The stubborn confectionary workers who formed a picket line in Kingsbridge eleven months ago won a decisive victory on Tuesday, June 30 when a National Labor Relations Board judge ordered the Stella D’oro Biscuit Company to reinstate the workers and surrender back pay.
But Stella D’oro, owned by private equity firm Brynwood Partners since 2006, has announced plans to shut down the cookie factory in October. In a July 6 statement, Stella D’oro blasted union management – the workers on strike belong to Local 50 BCTGM – bid goodbye to a hundred scabs and promised to keep baking Stella D’oro cookies.
Union rep and Country Club resident Mike Filippou, who joined Stella D’oro in 1994, called the planned shut down a negotiating ploy and a terror tactic. If the factory is shuttered, Stella D’oro will outsource the operation, Filippou said. He and a hundred others returned to work on Tuesday, July 7. According to Filippou, the factory is a mess.
The trouble began in earnest a year ago, when the workers’ contract with Stella D’oro expired. The company introduced wage and budget cuts; Local 50 held firm. Stella D’oro workers earned $18 to $22 an hour plus nine weeks annual paid leave. They also received full pension and medical benefits.

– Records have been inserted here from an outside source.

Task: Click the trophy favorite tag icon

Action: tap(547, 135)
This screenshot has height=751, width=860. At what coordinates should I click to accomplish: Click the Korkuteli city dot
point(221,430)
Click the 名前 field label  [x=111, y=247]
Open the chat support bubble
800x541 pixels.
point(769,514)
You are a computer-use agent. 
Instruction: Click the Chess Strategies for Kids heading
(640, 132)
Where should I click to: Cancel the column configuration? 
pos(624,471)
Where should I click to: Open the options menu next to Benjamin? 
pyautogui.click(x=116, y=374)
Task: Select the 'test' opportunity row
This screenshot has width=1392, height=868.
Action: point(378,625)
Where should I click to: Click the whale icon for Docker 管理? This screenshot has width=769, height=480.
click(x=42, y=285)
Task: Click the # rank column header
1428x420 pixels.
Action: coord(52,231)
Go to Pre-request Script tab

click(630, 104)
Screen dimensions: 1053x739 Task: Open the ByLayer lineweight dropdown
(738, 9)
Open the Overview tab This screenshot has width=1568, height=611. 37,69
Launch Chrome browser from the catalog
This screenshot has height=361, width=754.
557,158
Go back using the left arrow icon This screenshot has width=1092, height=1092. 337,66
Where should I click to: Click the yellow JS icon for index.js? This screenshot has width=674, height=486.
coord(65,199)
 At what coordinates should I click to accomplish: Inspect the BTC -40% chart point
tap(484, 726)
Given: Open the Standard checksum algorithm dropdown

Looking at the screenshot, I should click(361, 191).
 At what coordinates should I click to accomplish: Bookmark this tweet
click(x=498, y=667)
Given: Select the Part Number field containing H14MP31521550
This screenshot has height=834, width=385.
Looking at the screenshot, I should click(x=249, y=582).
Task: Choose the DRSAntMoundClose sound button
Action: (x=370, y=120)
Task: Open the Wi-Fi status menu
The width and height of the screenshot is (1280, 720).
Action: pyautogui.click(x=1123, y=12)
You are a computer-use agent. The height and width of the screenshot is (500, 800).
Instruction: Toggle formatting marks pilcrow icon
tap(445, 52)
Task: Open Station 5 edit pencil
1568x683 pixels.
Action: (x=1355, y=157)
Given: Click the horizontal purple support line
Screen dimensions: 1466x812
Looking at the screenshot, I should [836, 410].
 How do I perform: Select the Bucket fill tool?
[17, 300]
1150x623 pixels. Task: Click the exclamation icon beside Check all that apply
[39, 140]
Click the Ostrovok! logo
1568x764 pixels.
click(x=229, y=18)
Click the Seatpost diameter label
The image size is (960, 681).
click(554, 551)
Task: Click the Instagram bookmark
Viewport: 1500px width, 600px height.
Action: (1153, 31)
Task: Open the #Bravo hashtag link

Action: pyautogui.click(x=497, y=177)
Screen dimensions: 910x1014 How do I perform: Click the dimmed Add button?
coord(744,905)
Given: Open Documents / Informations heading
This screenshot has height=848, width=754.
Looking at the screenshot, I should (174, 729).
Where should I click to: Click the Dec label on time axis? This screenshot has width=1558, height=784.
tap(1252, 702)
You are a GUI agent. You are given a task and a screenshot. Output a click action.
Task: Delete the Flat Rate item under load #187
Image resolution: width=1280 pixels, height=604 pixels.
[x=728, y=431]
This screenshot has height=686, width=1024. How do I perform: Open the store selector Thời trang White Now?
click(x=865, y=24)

Stella D’oro argued that the wage and benefit cuts were needed to guarantee a profit. Local 50 argued that it had earned the contract; workers secured raises year after sweaty year. On August 14, Filippou led 134 workers on strike. Not one crossed the picket line, he said. Teachers and nurses helped stage a handful of demonstrations and lent the strike national attention but it took an NLRB ruling to budge Stella D’oro.
Stella D’oro erred during negotiations when it refused to give Local 50 a copy of its audited financial statement, NLRB judge Steven Davis found. The company declared an impasse without cause and turned down Local 50 when it offered to return two months ago. Davis ordered Stella D’oro to pay the workers with interest going back to May.
Stella D’oro will appeal the NLRB ruling. It did allow a union accountant to inspect the financial statement and considers Davis’ decision “inconsistent in its factual analyses,” the statement said. If Stella D’oro loses an appeal, the NLRB could order it to reopen the factory.
“What the union leadership failed to grasp is that any business that cannot operate profitably must seek changes that will enable it to do so,” the statement said. “By refusing to compromise…the union leadership has ensured that the jobs [it was] trying to protect would eventually disappear from the Bronx forever.”
Filippou was on the picket line when he got the NLRB news. He sprinted to a deli on W. 238th Street to print the decision. When Filippou showed it around, the workers wept, hugged and cheered.
“We waited so long,” he said.
Bedford Park resident and Stella D’oro machine operator Celestino Juarez beamed.
“I worked at Stella D’oro for 22 years,” he said. “Then we went on strike. I thought about going back to Mexico. I was happy when we heard the news. I don’t love Brynwood, but I love the United States and Stella D’oro, too.”
Eddie Marrero of Kingsbridge hurled jeers at Stella D’oro executives on Friday, July 3. He worked at the factory for 30 years before joining the picket line. Marrero, Juarez and Filippou relied on unemployment checks during the strike.